Latina. Malmenata e violentata dal padre perché lesbica: «Meglio una figlia morta che lesbica»



Francesca era una ragazzina di soli 15 anni quando è stata picchiata e abusata dal padre solamente perché lesbica. L'orco pareva sostenere che avesse ragione Silvana De Mari nel suo sostenere che l'omosessualità sia «un atteggiamento» e che la figlia potesse «decidere» di non esserlo, motivo per cui non ha esitato a ricorrere alla violenza per «ripararla» e obbligarla ad essere come lui esigeva fosse. «Tu queste cose devi guardare, non le donne», gli urlava. Poi aggiungeva: «Meglio una figlia morta che lesbica».

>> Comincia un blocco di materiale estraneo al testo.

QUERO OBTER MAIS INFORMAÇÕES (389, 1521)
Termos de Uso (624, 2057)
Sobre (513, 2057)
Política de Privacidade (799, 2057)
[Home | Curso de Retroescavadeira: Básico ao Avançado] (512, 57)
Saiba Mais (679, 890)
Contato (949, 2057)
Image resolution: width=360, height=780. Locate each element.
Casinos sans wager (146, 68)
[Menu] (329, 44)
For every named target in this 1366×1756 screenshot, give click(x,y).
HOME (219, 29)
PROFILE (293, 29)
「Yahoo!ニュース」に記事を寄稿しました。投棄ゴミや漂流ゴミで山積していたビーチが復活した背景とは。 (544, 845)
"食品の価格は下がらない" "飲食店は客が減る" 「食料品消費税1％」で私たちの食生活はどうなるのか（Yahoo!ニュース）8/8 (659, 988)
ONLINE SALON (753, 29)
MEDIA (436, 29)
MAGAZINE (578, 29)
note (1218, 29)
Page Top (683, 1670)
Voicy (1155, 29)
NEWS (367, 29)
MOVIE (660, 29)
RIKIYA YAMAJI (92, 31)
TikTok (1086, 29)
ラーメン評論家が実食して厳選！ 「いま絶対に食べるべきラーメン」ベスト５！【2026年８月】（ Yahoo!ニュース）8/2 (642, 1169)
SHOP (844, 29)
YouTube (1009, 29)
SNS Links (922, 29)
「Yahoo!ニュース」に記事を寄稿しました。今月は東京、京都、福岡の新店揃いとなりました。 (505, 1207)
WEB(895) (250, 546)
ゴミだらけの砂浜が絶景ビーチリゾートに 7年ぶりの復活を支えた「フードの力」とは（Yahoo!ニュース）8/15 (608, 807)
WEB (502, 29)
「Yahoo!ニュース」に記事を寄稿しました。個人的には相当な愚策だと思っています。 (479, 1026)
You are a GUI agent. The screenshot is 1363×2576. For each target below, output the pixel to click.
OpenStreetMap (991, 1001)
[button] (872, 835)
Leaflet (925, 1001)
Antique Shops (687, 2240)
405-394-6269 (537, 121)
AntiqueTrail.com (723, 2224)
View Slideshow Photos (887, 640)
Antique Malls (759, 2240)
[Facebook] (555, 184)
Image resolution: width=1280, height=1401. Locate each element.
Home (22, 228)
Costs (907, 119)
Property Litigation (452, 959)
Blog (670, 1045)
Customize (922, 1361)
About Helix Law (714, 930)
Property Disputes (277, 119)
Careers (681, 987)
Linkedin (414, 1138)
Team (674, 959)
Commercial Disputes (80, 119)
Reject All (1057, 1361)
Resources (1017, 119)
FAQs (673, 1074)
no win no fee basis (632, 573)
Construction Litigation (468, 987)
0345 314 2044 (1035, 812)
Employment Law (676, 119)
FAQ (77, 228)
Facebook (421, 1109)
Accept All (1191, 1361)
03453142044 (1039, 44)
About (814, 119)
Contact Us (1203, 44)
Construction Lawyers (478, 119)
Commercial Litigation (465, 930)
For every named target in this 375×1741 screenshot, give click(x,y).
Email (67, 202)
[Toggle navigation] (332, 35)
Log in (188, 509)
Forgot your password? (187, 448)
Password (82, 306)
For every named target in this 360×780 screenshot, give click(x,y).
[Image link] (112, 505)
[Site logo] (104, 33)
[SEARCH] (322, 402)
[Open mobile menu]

«Una mattina ho lasciato il cellulare a casa, mia sorella ha letto i messaggi e li ha fatti vedere a mio padre. Quel giorno, sono corsi a scuola a prendermi. Tutti. Mio padre, mia madre, mia sorella e il suo fidanzato. E mentre eravamo in macchina, mi davano botte in testa, nelle gambe, mi davano botte dappertutto», ha raccontato a La Repubblica. «Ero ormai a un bivio, o la vita o la morte. E ho scelto di vivere e di denunciare i miei genitori [...] Denunciando quello che avevo vissuto ho scelto la vita. Anche se non è stato facile, ma ho avuto accanto a me tante belle persone che mi hanno aiutato a superare i momenti difficili [...] Adesso è importante raccontare questa storia, perché tanta altre ragazze che vivono situazioni simili alla mia non si scoraggino, non pensino mai di farla finita. Racconto perché anche loro trovino il coraggio di denunciare».